Text under study
----

June 13, 1962: Sandy Koufax hits first home run to beat Warren Spahn and Braves
After a breakout 1961 season during which he won 18 games and struck out a National League modern-day record 269 batters,1 Sandy Koufax was even better during the first months of the 1962 campaign. Prior to a Dodgers’ mid-June three-game series in Milwaukee, the 26-year-old had compiled an 8-2 record (3.02 ERA), with 131 strikeouts in 107⅓ innings, including an 18-strikeout effort against the Chicago Cubs on April 24.
In a pitching matchup of the NL’s premier southpaws, Koufax faced Warren Spahn on June 13 in the second game of the series against the Braves.2 In 1961, at the age of 40, Spahn recorded his sixth straight 20-win season (the 12th of his career), and his 3.02 ERA was the NL’s best. A 3-2 loss at Houston in his last start dropped Spahn’s 1962 record to 6-6 (3.22 ERA) and was his fourth one-run loss of the season.

----

Supplied records
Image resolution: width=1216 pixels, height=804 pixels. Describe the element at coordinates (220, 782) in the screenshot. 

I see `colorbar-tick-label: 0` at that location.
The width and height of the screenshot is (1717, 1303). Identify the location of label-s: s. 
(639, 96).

----

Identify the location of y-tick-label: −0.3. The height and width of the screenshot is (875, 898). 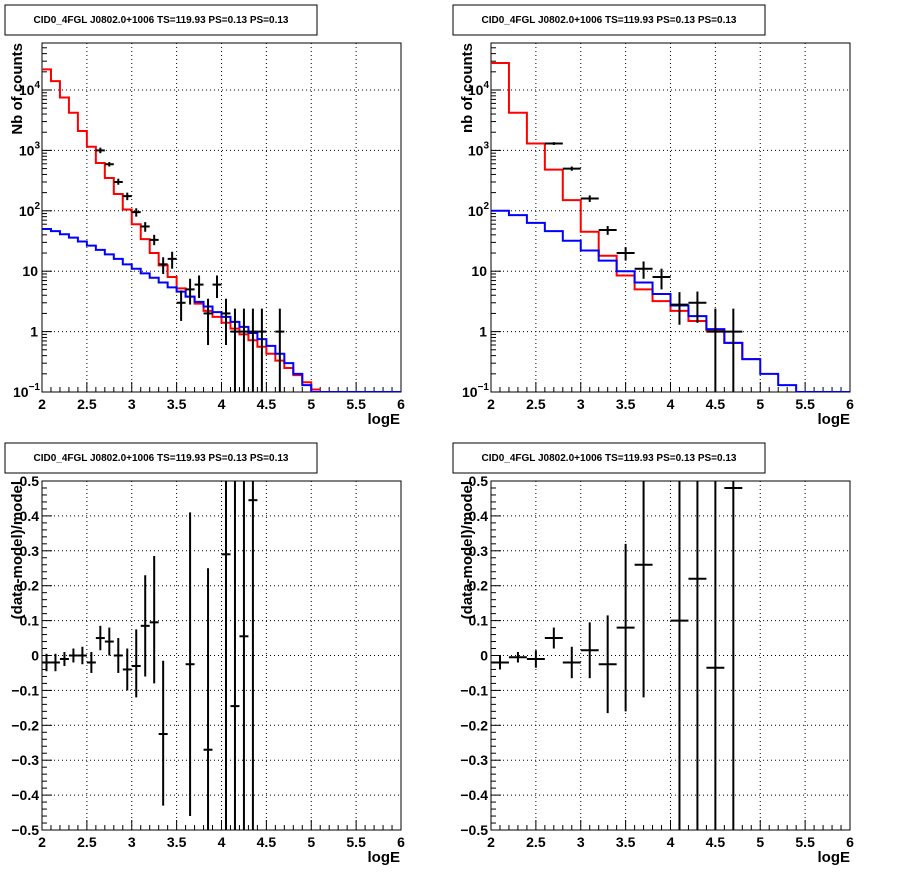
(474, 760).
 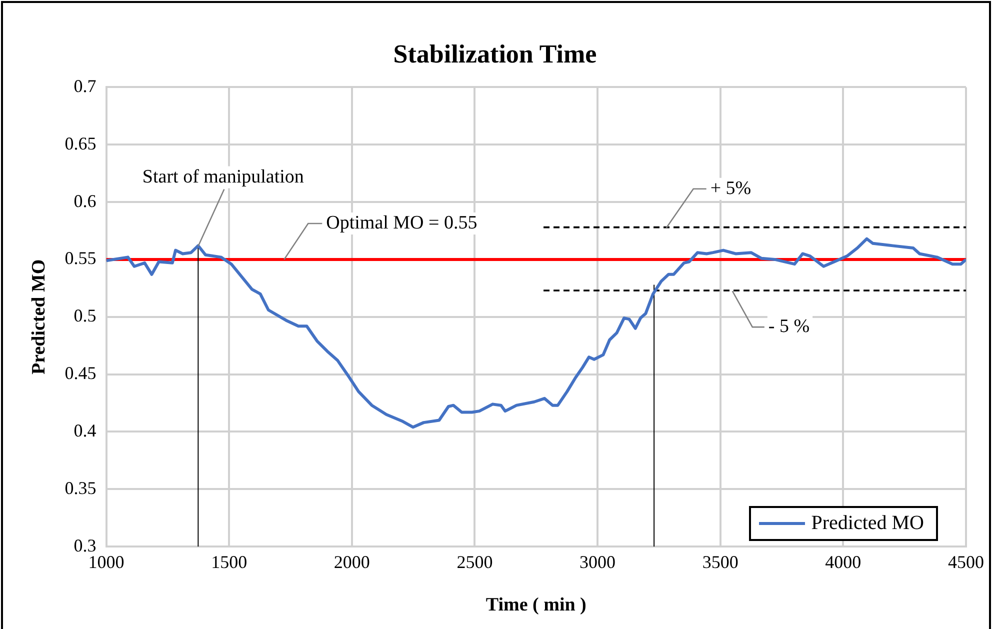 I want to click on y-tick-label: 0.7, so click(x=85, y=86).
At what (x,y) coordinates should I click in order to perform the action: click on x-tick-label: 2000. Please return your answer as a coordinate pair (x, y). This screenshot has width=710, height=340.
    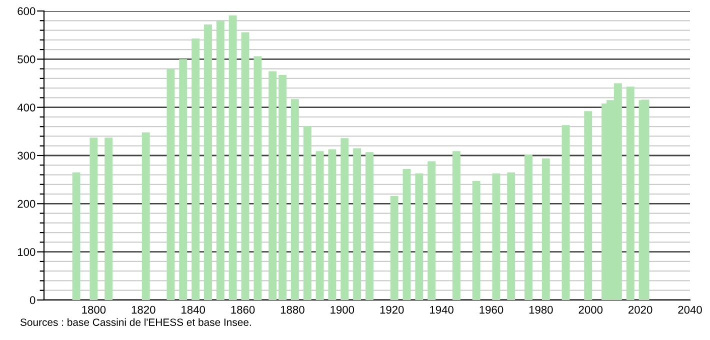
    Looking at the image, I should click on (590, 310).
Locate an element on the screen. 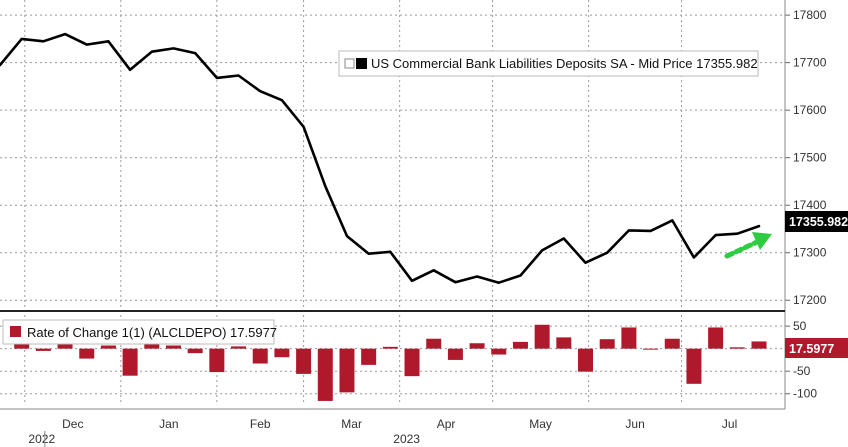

----

Tasks to complete
(a) From the article on Sandy Koufax's first home run, reproduce everything from "In a pitching" down to "of the season.".
(b) Answer these questions using the article on Sandy Koufax's first home run:
(i) How many batters did Koufax strike out during his 1961 season?
(ii) Against which team did Koufax record 18 strikeouts on April 24?
(iii) By what score did Spahn lose at Houston in his last start before June 13?
(c) Give every ERA figure that appears in the article on Sandy Koufax's first home run, and name the pitcher and the period each one belongs to.

Written answers
(a)
In a pitching matchup of the NL’s premier southpaws, Koufax faced Warren Spahn on June 13 in the second game of the series against the Braves.2 In 1961, at the age of 40, Spahn recorded his sixth straight 20-win season (the 12th of his career), and his 3.02 ERA was the NL’s best. A 3-2 loss at Houston in his last start dropped Spahn’s 1962 record to 6-6 (3.22 ERA) and was his fourth one-run loss of the season.

(b)
(i) 269
(ii) The Chicago Cubs
(iii) 3-2

(c)
- 3.02: Sandy Koufax, 1962 season before the mid-June series in Milwaukee
- 3.02: Warren Spahn, 1961 season
- 3.22: Warren Spahn, 1962 season through his loss at Houston